PROVIDED RECORDS:
_ _ _ _ _ _ _

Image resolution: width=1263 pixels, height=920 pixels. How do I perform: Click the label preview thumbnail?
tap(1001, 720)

_ _ _ _ _ _ _

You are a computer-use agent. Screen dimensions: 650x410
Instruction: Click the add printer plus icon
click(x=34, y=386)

_ _ _ _ _ _ _

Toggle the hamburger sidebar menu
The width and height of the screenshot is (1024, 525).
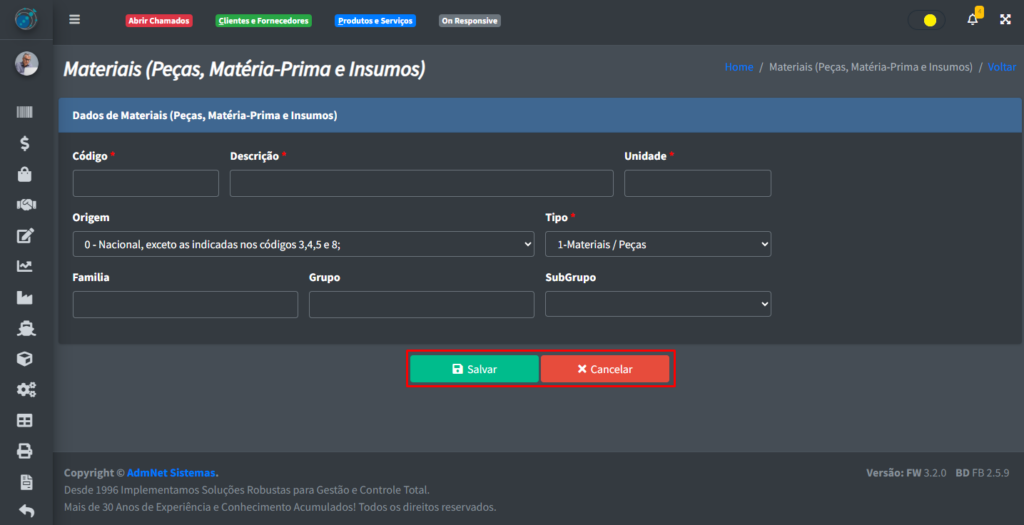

_ _ _ _ _ _ _

TASK PROMPT: Retype exactly the span of lines from the one with "Toggle the hamburger sidebar menu" through the one with "The width and"; include both ends and omit the rest of the material.

YOUR SOLUTION:
Toggle the hamburger sidebar menu
The width and height of the screenshot is (1024, 525).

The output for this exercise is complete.